(Data to process)
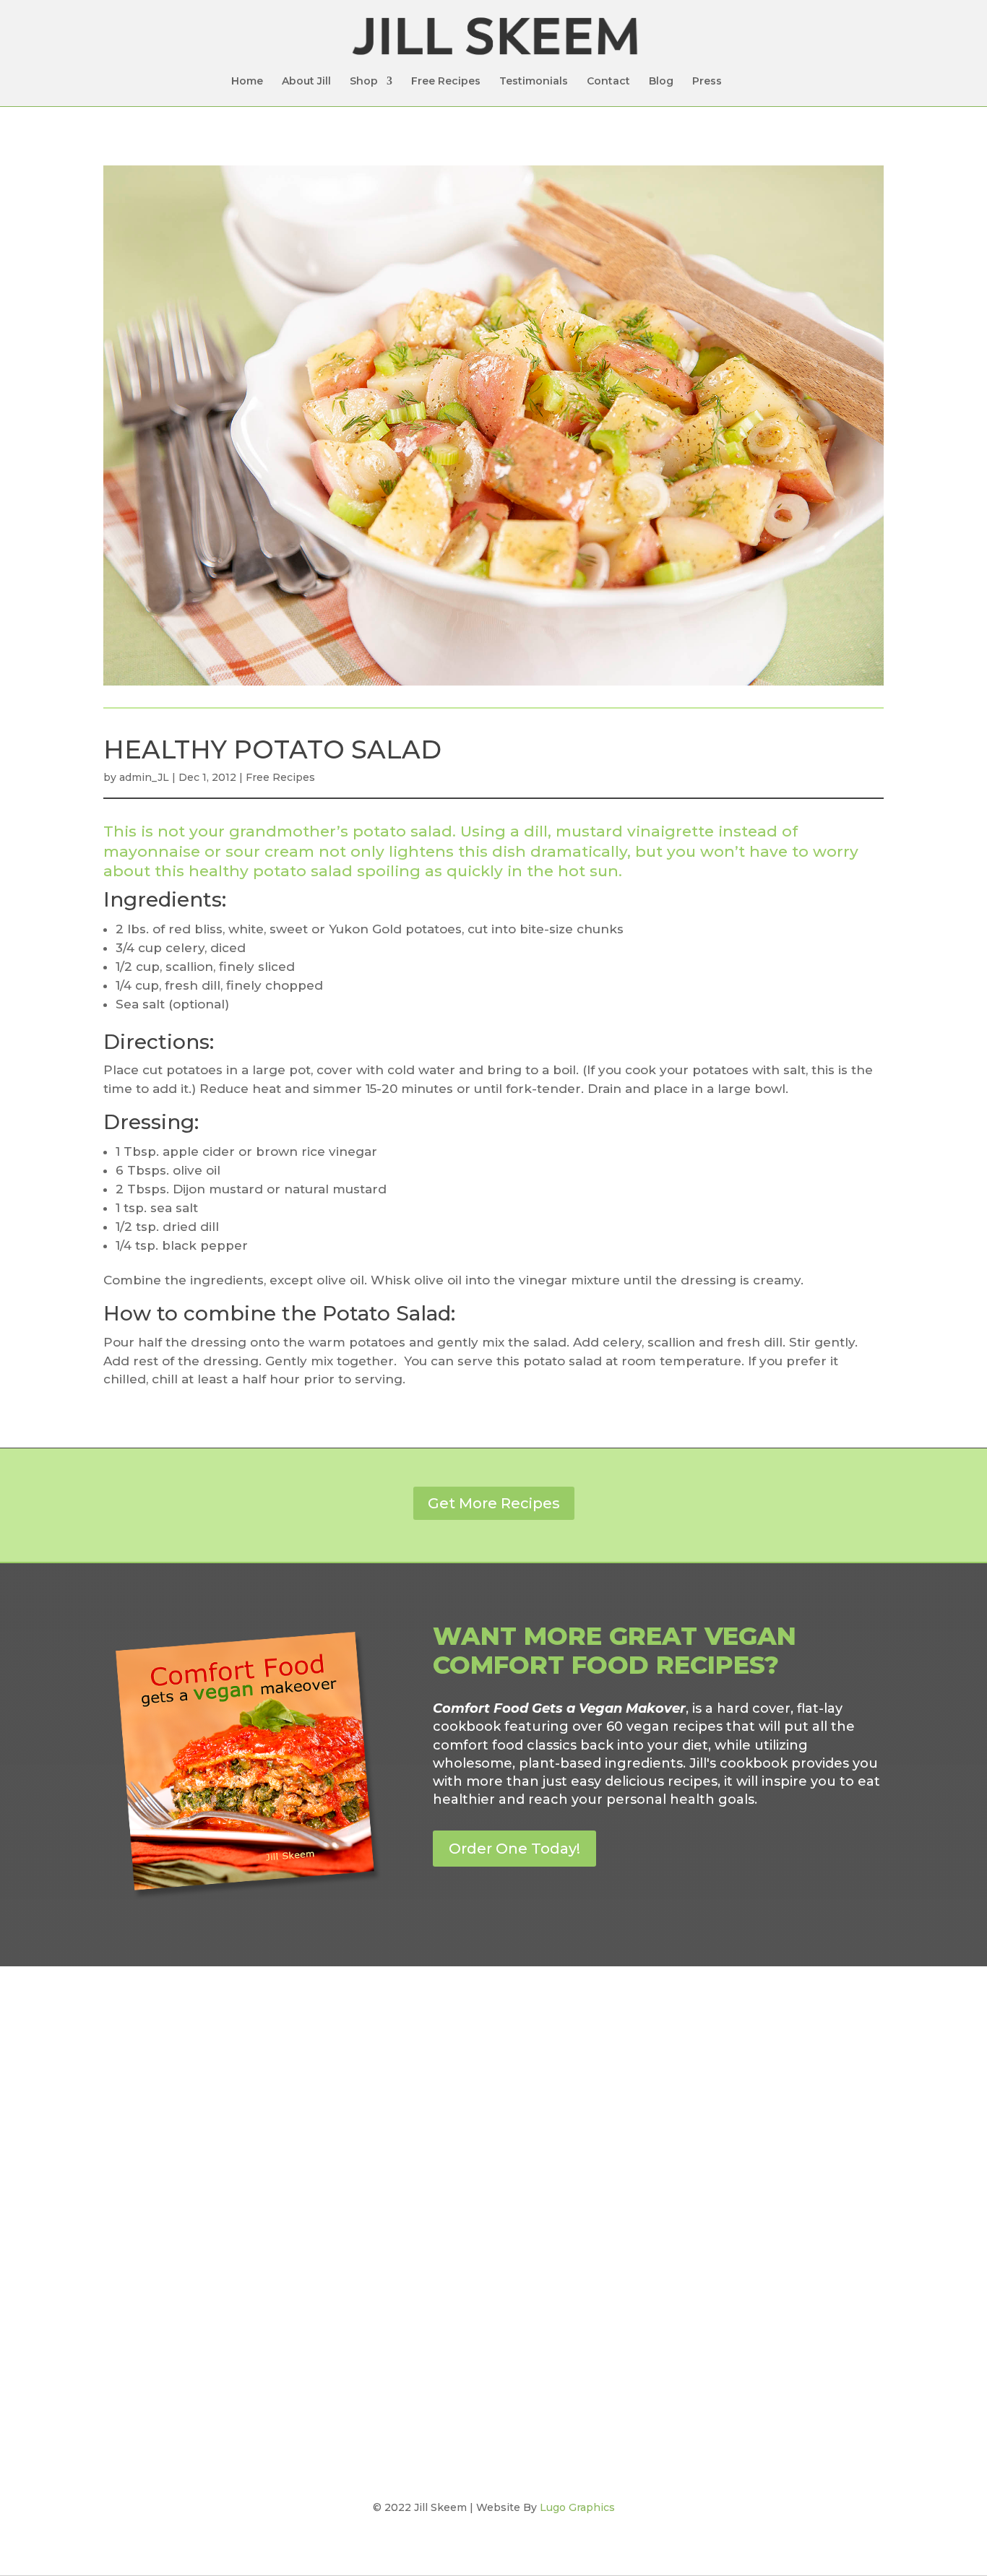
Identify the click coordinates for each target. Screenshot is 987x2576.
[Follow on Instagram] (493, 2119)
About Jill (306, 81)
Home (247, 81)
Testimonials (533, 81)
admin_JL (144, 777)
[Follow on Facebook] (464, 2119)
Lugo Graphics (577, 2507)
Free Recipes (445, 81)
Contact (608, 81)
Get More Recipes (494, 1503)
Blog (661, 81)
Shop (364, 81)
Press (707, 81)
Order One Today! (514, 1848)
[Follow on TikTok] (522, 2119)
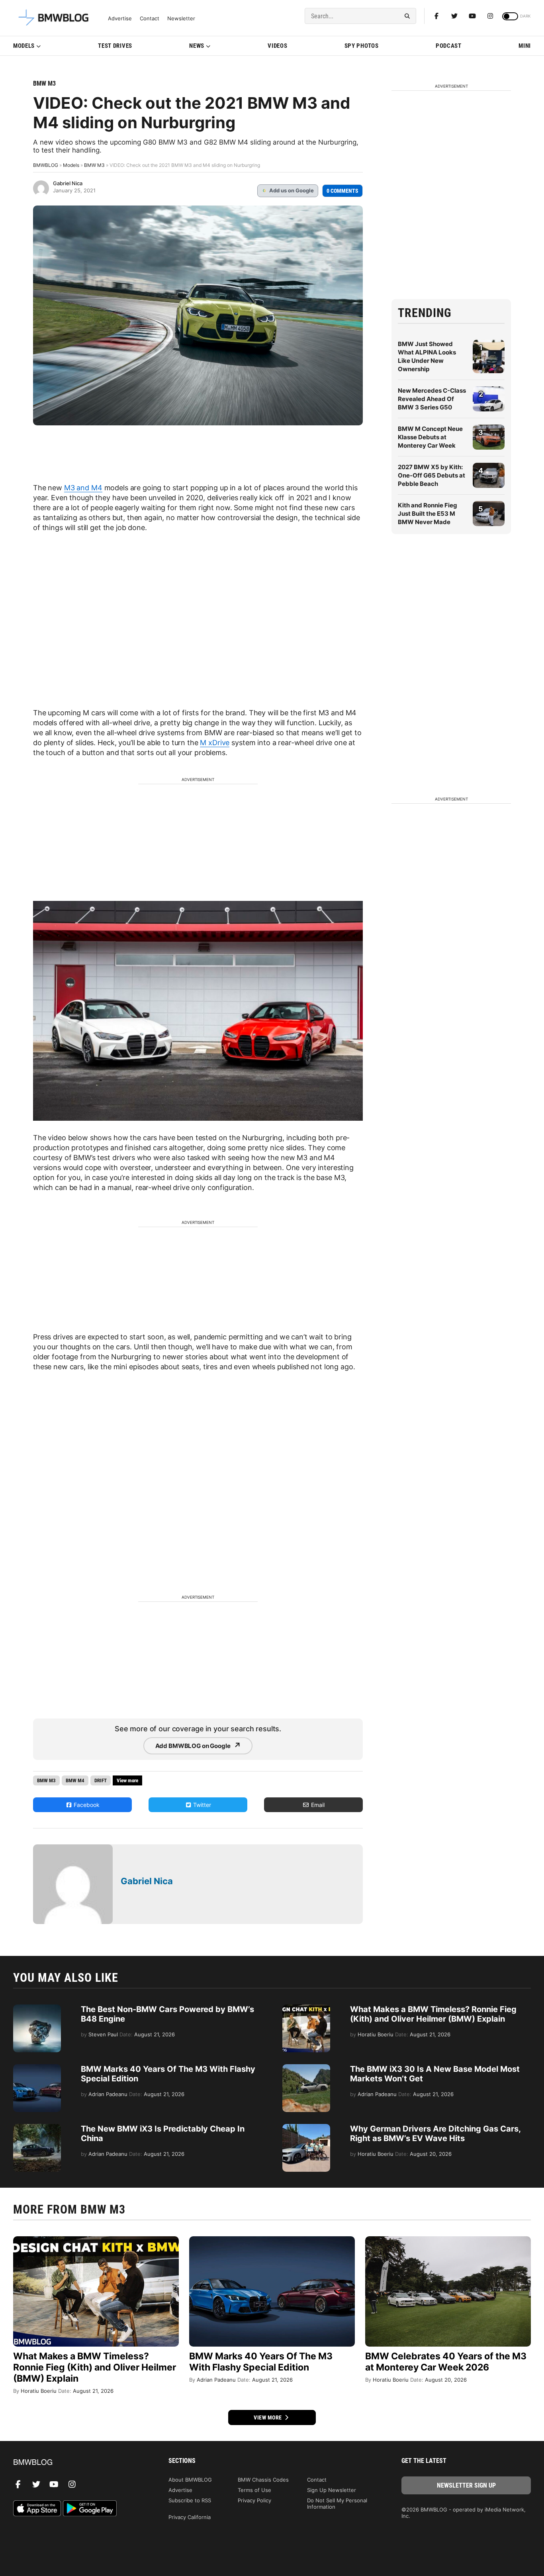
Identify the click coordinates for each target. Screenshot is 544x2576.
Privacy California (189, 2517)
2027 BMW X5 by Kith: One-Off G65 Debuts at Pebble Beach (431, 475)
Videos (277, 45)
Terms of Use (254, 2490)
(End Data to process)
What is being asked: Only the text of the records above is to be reproduced, exactly as given; the pictures are dropped.

Answer for this exercise:
Identify the click coordinates for each target. Screenshot is 987x2576.
[Follow on Instagram] (493, 2119)
About Jill (306, 81)
Home (247, 81)
Testimonials (533, 81)
admin_JL (144, 777)
[Follow on Facebook] (464, 2119)
Lugo Graphics (577, 2507)
Free Recipes (445, 81)
Contact (608, 81)
Get More Recipes (494, 1503)
Blog (661, 81)
Shop (364, 81)
Press (707, 81)
Order One Today! (514, 1848)
[Follow on TikTok] (522, 2119)
Identify the click coordinates for each target. Screenshot is 544x2576.
Privacy California (189, 2517)
2027 BMW X5 by Kith: One-Off G65 Debuts at Pebble Beach (431, 475)
Videos (277, 45)
Terms of Use (254, 2490)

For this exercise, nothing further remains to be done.